De vrolijke tekeningen van illustrator Ies Spreekmeester
Dit artikel is eerder verschenen in “Ons Amsterdam” van juni 2013. Plaatsing op deze website mogelijk gemaakt door Ron Spreekmeester, Stichting Artistiek Erfgoed Ies Spreekmeester, Ons Amsterdam – Peter Paul de Baar en Carolus van Doornen, de schrijver van het artikel.
Rondlopende kleurpotloden, dieren in klederdracht op de schaats, aardappels en preien die lachend in de pan verdwijnen. De in Amsterdam geboren illustrator Ies Spreekmeester tekende een vrolijke wereld. Op zijn tjokvolle Amsterdamse stadsgezichten raak je niet gauw uitgekeken.
Wat je niet in zijn werk terugziet, zijn de benarde tijden die hij en zijn gezin doormaakten in de crisisjaren dertig en de onderduik tijdens de Duitse bezetting. Zo bekend als vroeger is hij bij lange na niet meer. Ten onrechte.
“Ik zit gewoon poppetjes te tekenen”, zei de tekenaar Ies Spreekmeester wel. Volgens zijn zoon Ron (1945) beschouwde hij zichzelf dan ook niet als een kunstenaar. Moderne kunst als Picasso was voor hem “geklats”.

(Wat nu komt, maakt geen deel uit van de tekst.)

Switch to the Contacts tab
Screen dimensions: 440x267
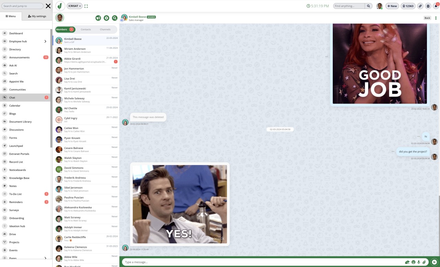tap(85, 30)
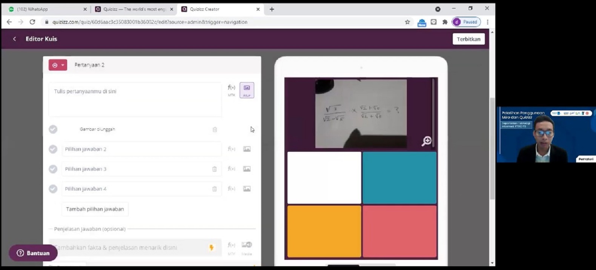Click Tambah pilihan jawaban button
The width and height of the screenshot is (596, 270).
pyautogui.click(x=95, y=209)

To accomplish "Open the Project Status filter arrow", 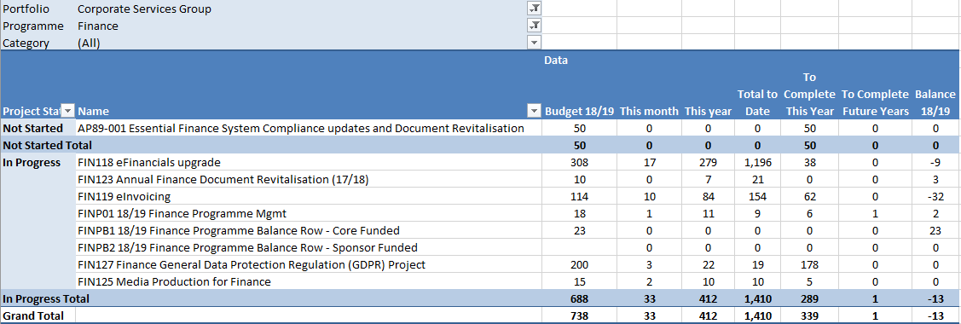I will (x=68, y=112).
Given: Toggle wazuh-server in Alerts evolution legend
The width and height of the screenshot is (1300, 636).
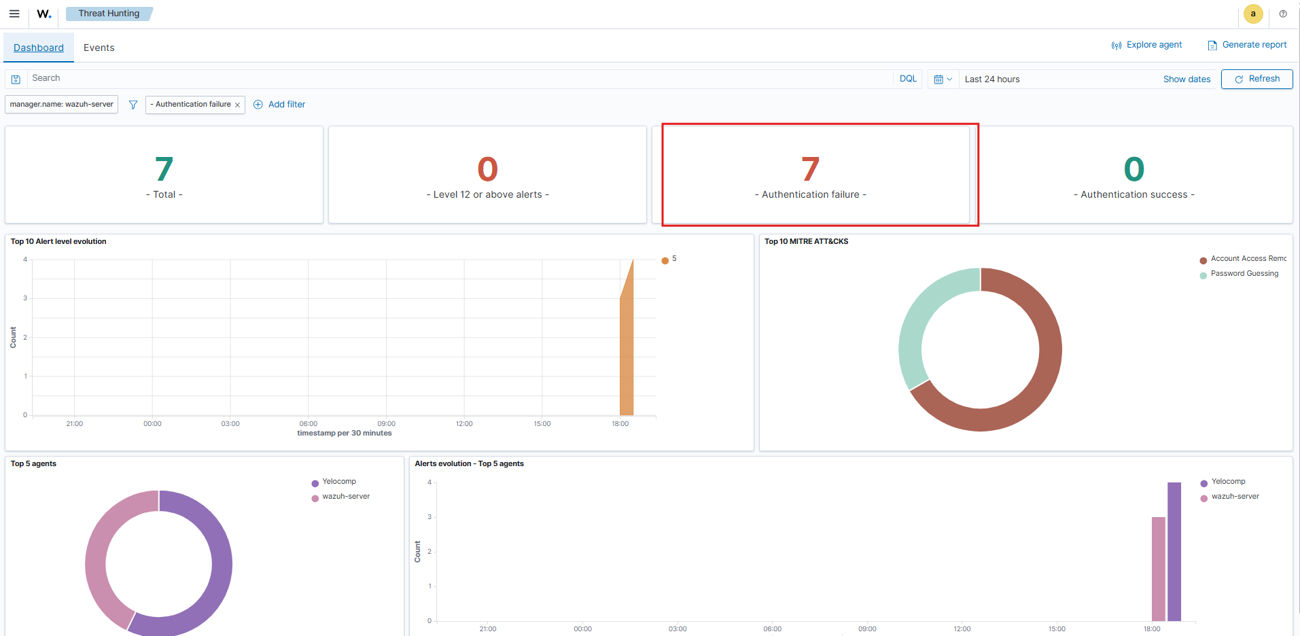Looking at the screenshot, I should [x=1235, y=497].
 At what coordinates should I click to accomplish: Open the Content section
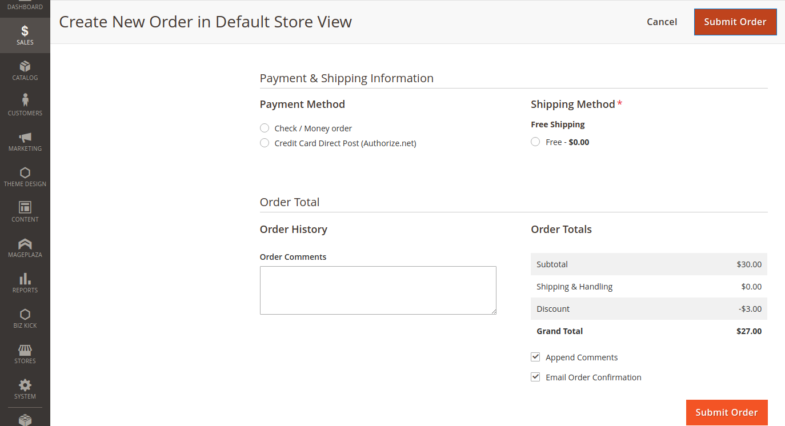click(25, 212)
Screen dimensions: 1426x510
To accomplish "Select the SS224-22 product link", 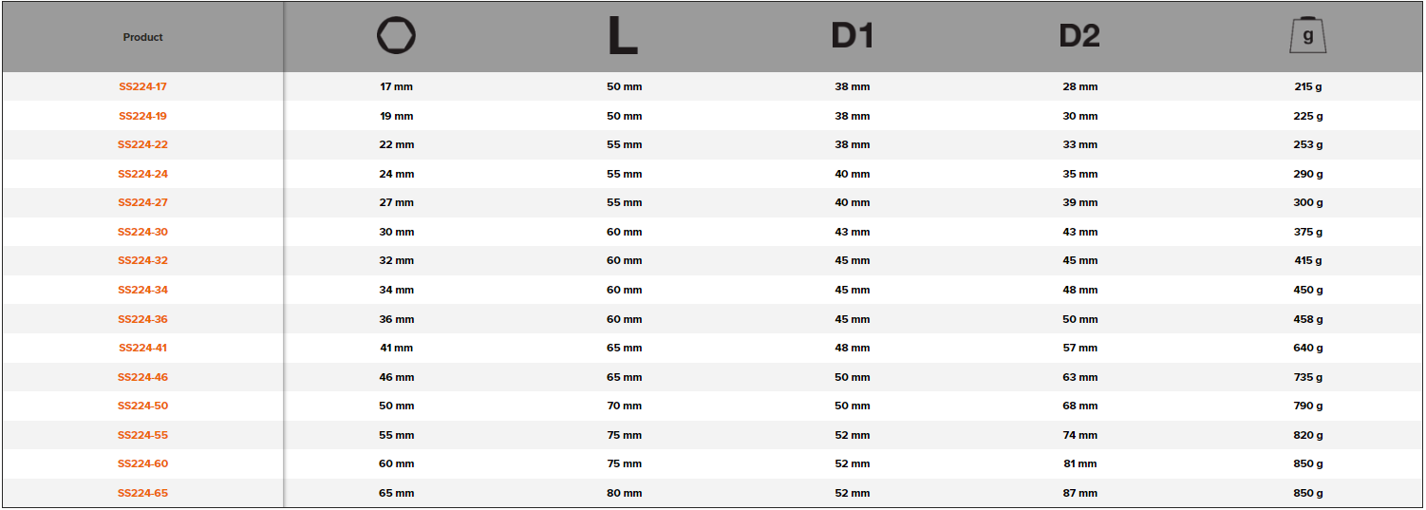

Lachfilms van Charlie Chaplin en Laurel
& Hardy inspireerden hem meer. “Slapstickachtige situaties zie je dan ook veel in zijn tekenwerk. Zo keek hij naar het leven. Tekenend zat hij soms opeens te grinniken.”
Geen kunstenaar dus, vond de begaafde tekenaar zelf. “Er wordt volgens mij teveel geklungeld onder het mom van kunst. Ik heb een beetje de pest aan dat woord. Tekenen, dat is een gave iets te kunnen visualiseren.
Dat heb je of dat heb je niet. Ik heb het, maar vindt het niet nodig me daarvoor op de borst te rammen.”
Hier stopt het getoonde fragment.